**INSTRUCTIONS FOR THE TASK:** Put the lines of the records below into a JSON list of strings, with one string per line and no blank lines. Leave the pictures out.

(Rows of pointing data)
□ □ □

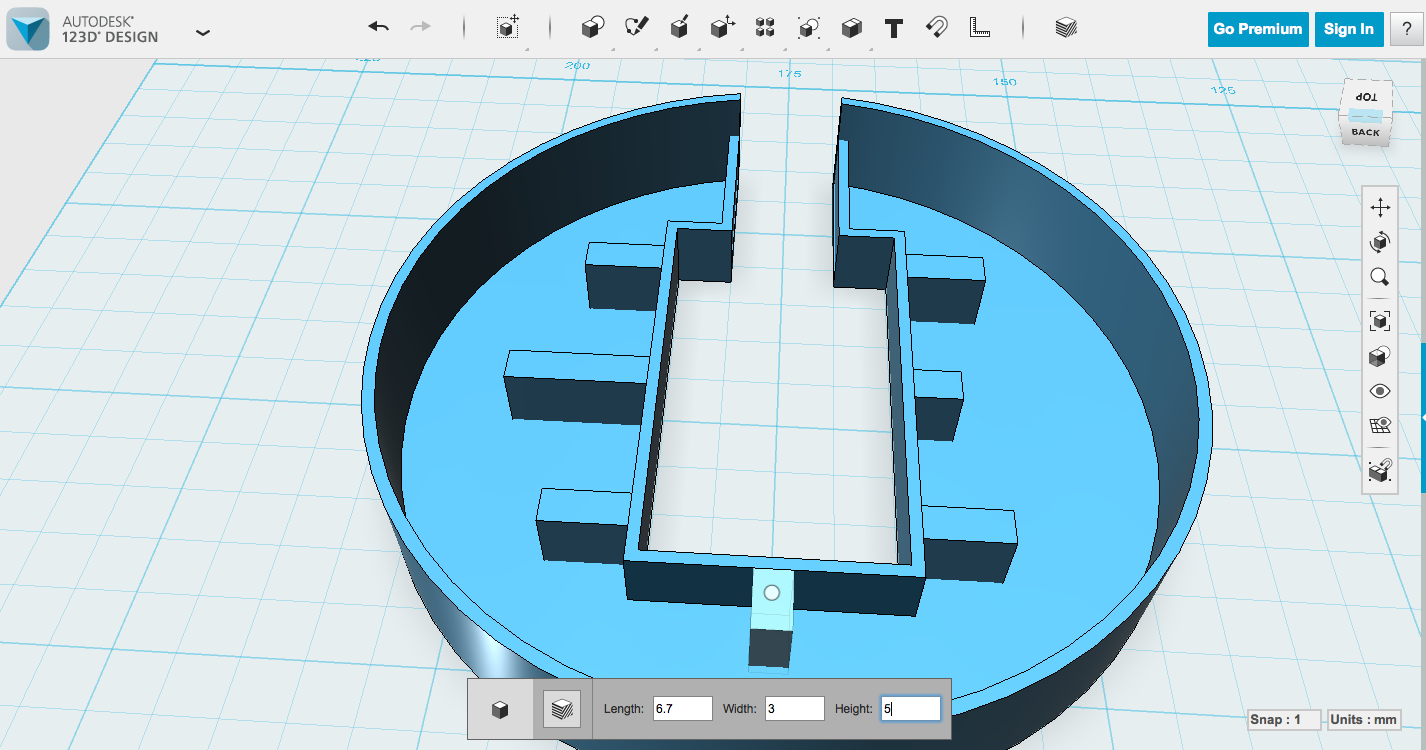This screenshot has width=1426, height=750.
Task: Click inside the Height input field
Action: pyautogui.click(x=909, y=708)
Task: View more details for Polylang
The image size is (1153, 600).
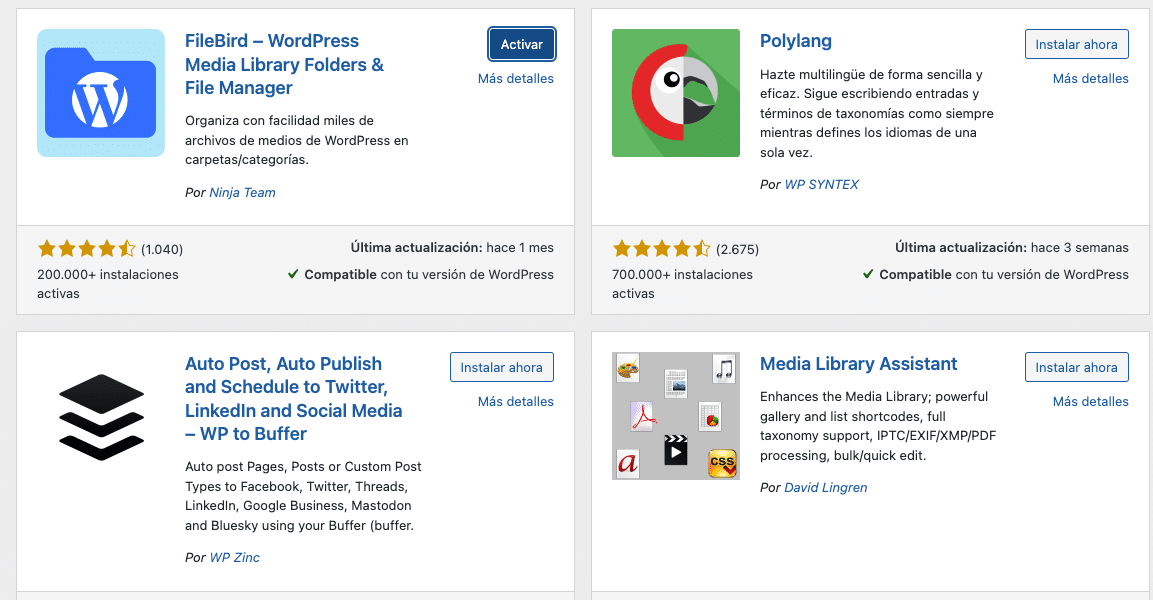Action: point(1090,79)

□ □ □

**TASK ANSWER:**
[
  "This screenshot has width=1426, height=750.",
  "Task: Click inside the Height input field",
  "Action: pyautogui.click(x=909, y=708)",
  "Task: View more details for Polylang",
  "The image size is (1153, 600).",
  "Action: point(1090,79)"
]